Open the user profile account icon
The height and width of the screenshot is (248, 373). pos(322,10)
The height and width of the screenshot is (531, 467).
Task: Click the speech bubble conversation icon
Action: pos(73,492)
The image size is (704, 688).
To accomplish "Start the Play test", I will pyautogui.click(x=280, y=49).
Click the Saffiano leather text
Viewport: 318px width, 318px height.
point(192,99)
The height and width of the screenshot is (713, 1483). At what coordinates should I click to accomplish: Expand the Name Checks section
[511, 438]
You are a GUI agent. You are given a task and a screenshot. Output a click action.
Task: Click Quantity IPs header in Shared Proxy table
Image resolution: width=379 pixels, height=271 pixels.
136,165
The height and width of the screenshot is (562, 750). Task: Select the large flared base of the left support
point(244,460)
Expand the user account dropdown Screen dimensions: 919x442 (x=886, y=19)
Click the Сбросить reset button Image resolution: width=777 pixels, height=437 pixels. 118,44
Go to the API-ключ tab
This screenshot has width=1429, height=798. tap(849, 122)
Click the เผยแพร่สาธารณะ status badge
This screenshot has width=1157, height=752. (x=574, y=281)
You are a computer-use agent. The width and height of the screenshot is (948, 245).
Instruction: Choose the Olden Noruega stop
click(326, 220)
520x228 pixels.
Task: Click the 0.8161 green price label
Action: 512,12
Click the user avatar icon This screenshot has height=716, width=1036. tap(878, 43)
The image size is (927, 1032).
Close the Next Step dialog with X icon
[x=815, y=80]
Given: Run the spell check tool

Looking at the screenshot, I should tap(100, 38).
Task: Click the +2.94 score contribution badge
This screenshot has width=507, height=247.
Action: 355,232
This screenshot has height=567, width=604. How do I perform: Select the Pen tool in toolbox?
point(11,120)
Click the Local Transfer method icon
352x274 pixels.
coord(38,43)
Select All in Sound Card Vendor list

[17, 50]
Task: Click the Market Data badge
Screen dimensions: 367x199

* * * *

- PROBLEM DETAILS -
In the material above, locate the line containing "Click the เผยแพร่สาธารณะ status badge" and the line containing "You are a computer-use". Transcribe exactly those two lines and every line between them, and nothing more.

- TASK SOLUTION -
Click the เผยแพร่สาธารณะ status badge
This screenshot has width=1157, height=752. (x=574, y=281)
You are a computer-use agent. The width and height of the screenshot is (948, 245).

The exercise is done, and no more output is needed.